By Krista Pfunder
Supporters of a ban on the use of plastic bags are urging Maryland legislators to protect the Bay by passing the bill once and for all this legislative session. The statewide ban bill was a victim of the 2020 General Assembly, cut short due to the COVID-19 pandemic.
The proposed bill — named the Plastic Bag Reduction Act (HB209/SB331) — would stop retailers from providing plastic bags to customers starting July 1, 2022. The hope is that the amended bill will be brought to the floor for a vote before the General Assembly wraps its current session on April 12.
“Plastic bags litter our waterways and our beaches,” says Del. Brooke Leirman (D-District 46), the bill’s sponsor in the House. “It’s almost impossible to escape the sight of plastic bags in my district (Baltimore). And most of the plastic was created in the last decade.”
During the 2020 session, the bill saw two major amendments: removing the requirement to charge for other carryout bags and dropping a working group focused on reducing plastic and single-use container waste.

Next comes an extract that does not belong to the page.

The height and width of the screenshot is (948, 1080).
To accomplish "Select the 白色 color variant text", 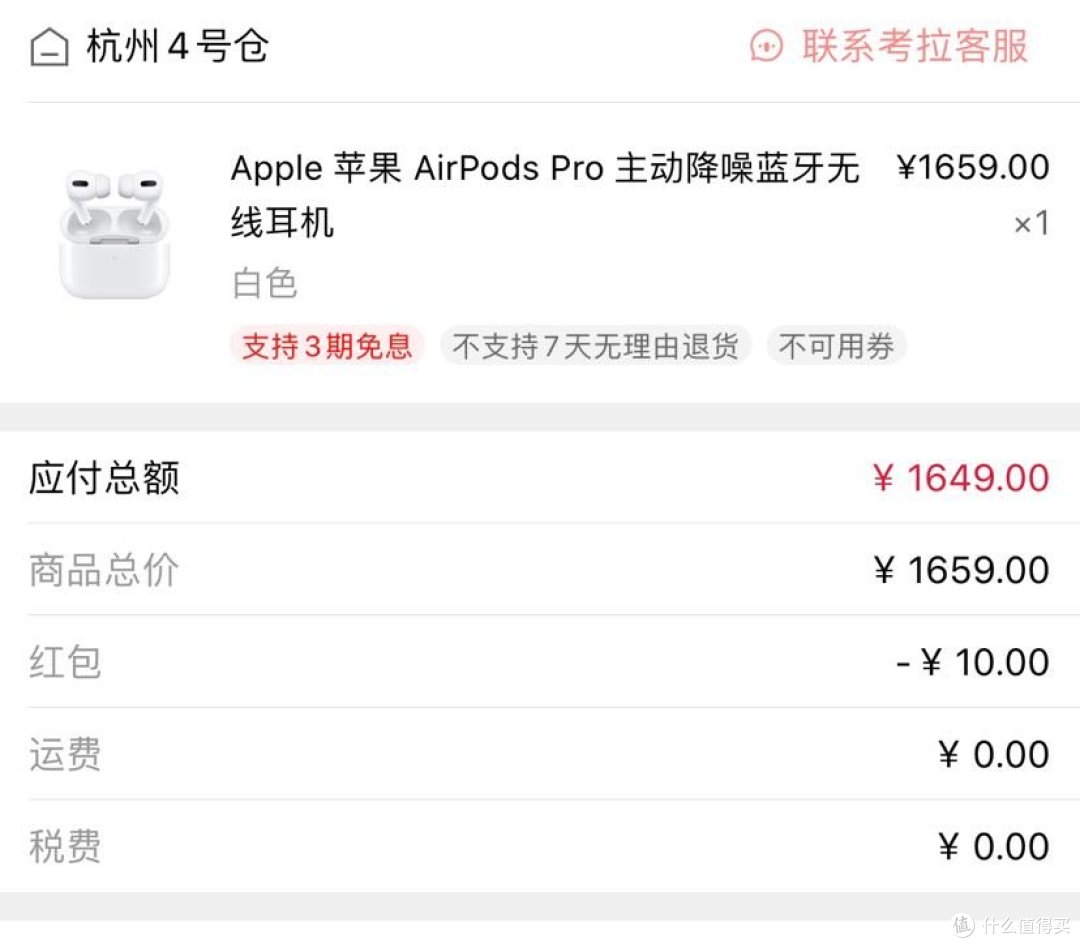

“We need to pass this bill to allow people time to get ready for July 2022,” says Sen. Malcolm L. Augustine (D-District 47), the bill’s sponsor in the Senate.
The bill was heard in the Senate Finance and House Environment and Transportation committees last week, and a vote from both committees is expected soon.
“Coastal tourism depends on a healthy Bay,” says Jacob Ross, Mid-Atlantic Campaign Organizer for Oceana, the world’s largest non-profit focused on ocean conservation. “A healthy Bay supports 96,000 jobs and $6 billion in GDP (Gross Domestic Product).”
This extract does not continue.